Maria melihat isi rumahnya berantakan. Para jongos hanya membatu tidak berani segera membersihkan. Ketika polisi mulai membopong keluar uang tunai, surat berharga, dan dokumen-dokumen dari ruang kerja papanya, barulah Maria tersadar. Ia bertanya dengan panik, di mana papanya? Para jongos tertunduk tak menjawab dan hanya memikirkan gaji bulan ini yang belum sempat dibayar. Kemudian salah satu polisi mendekat pada Maria seraya menatap punggung Maria. Maria mundur, takut mereka akan mengambil busur dan anak panah miliknya. Ia bersumpah jika sampai mereka berusaha mengambil tas di punggungnya tanpa dasar, Maria akan melesatkan anak panah ke kepala mereka satu per satu.
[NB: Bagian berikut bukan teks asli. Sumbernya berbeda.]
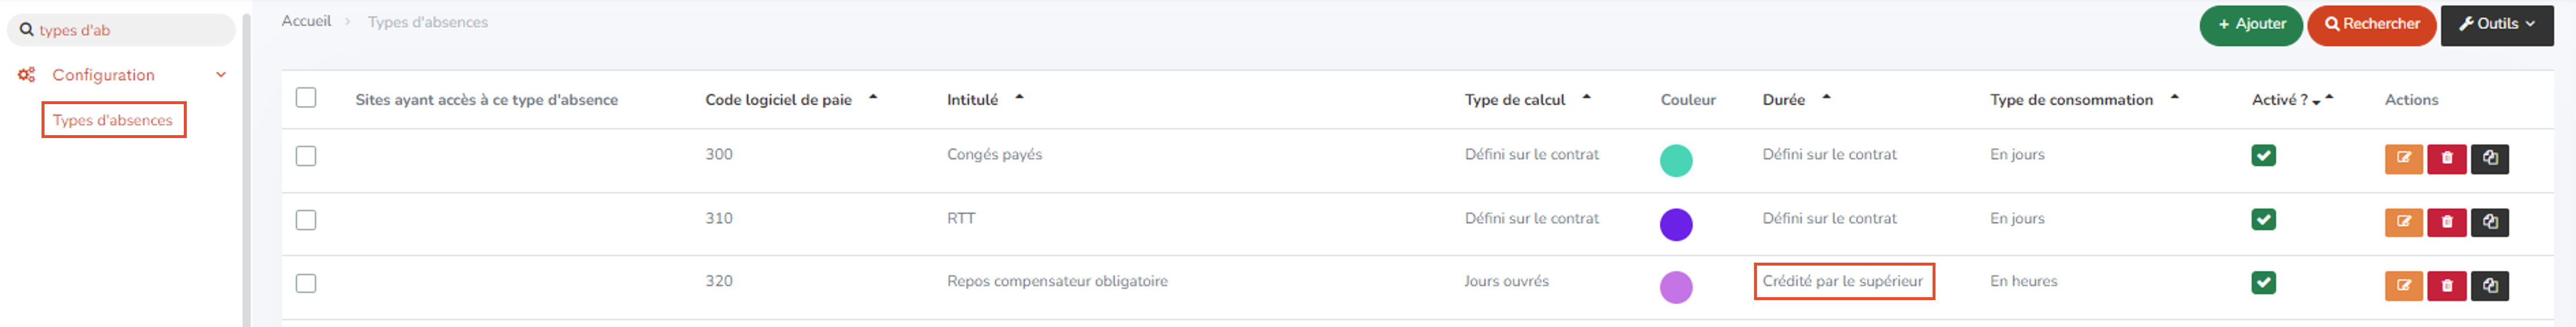
Task: Edit the Repos compensateur obligatoire entry
Action: [x=2403, y=286]
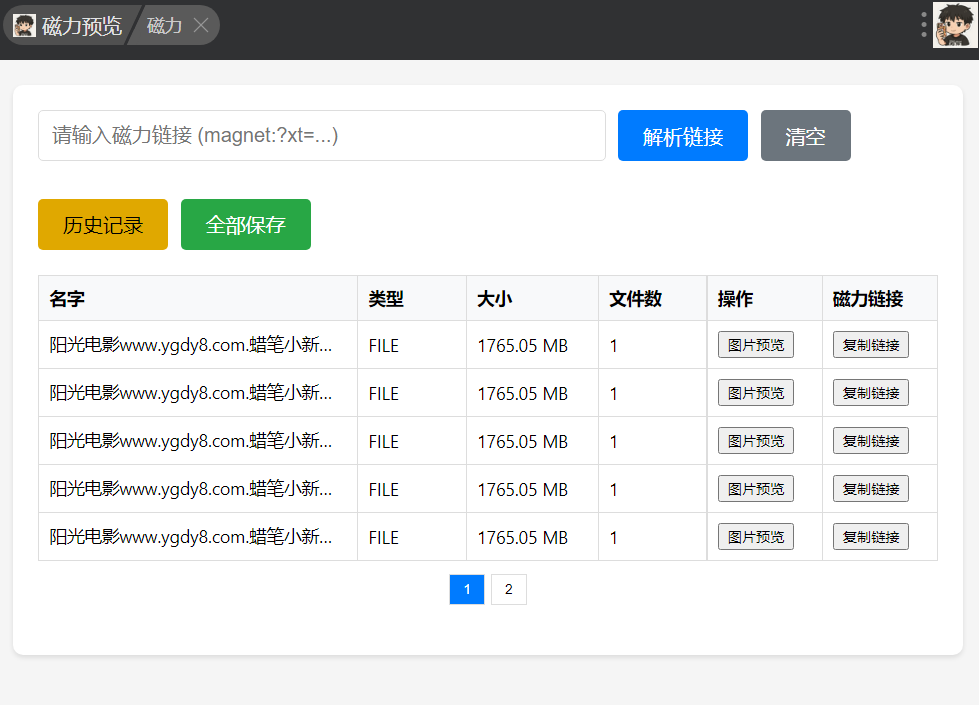Click the 清空 button
Screen dimensions: 979x705
[805, 136]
Asal mereka tahu kalau busur ini hadiah dari Menteri Olahraga karena Maria pernah menjadi juara dalam sebuah kompetisi internasional, bukan dibeli pakai uang korupsi. 
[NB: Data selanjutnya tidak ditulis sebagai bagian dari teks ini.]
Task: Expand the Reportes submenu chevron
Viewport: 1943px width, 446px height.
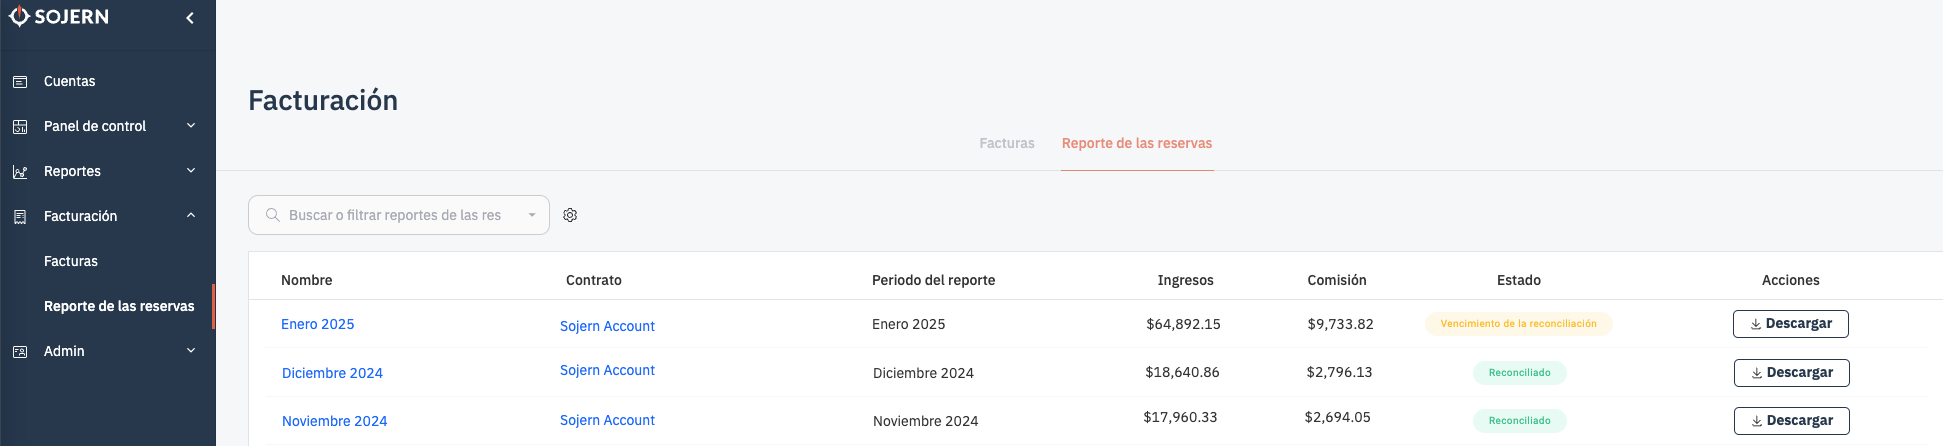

“Bapak Sugik harus kami tangkap. Dia dan rekan kerjanya terbukti melakukan korupsi atas pembangunan gedung sepuluh lantai rumah sakit.” Polisi botak berkata tenang supaya Maria tetap tenang.

“Di mana papaku?”

“Di kantor polisi, Mbak. Di mana lagi.” Haloha muncul dan menyahut. Ia mengetuk dinding rumah seraya memandangi seluruh tembok. “Semestinya dia membangun rumah sakit sekokoh dia membangun rumah ini,” tambah Haloha sambil berdecak antara kagum dan ironis.

Maria tahu harus menghubungi siapa. Pertama ia akan menelpon Komisaris Besar Polisi kenalan keluarganya, kedua bude dan pakdenya. Tapi setelah polisi-polisi ini berhenti menaksir harga perabot mahal di rumahnya. Juga setelah Maria membuat jebakan kecil untuk polisi wanita incarannya. Haloha, tertulis nama itu di kalung id card polisi wanita itu. 

Pelan-pelan Maria meletakkan kepingan besar patung Maria ke tengah ruangan. Semoga merobek tumit kaki Haloha yang berada persis di dekat perangkapnya. Sayang sekali, Maria tidak tahu Haloha terkenal dengan instingnya yang setajam anjing. Merasa ada pergerakan halus dan ragu-ragu di belakang tubuhnya, Haloha berbalik. Maria tiba-tiba sudah berada di dekatnya dengan sikap biasa yang bagi Haloha sendiri, perpindahan Maria yang terlalu tiba-tiba menciptakan kesan ganjil.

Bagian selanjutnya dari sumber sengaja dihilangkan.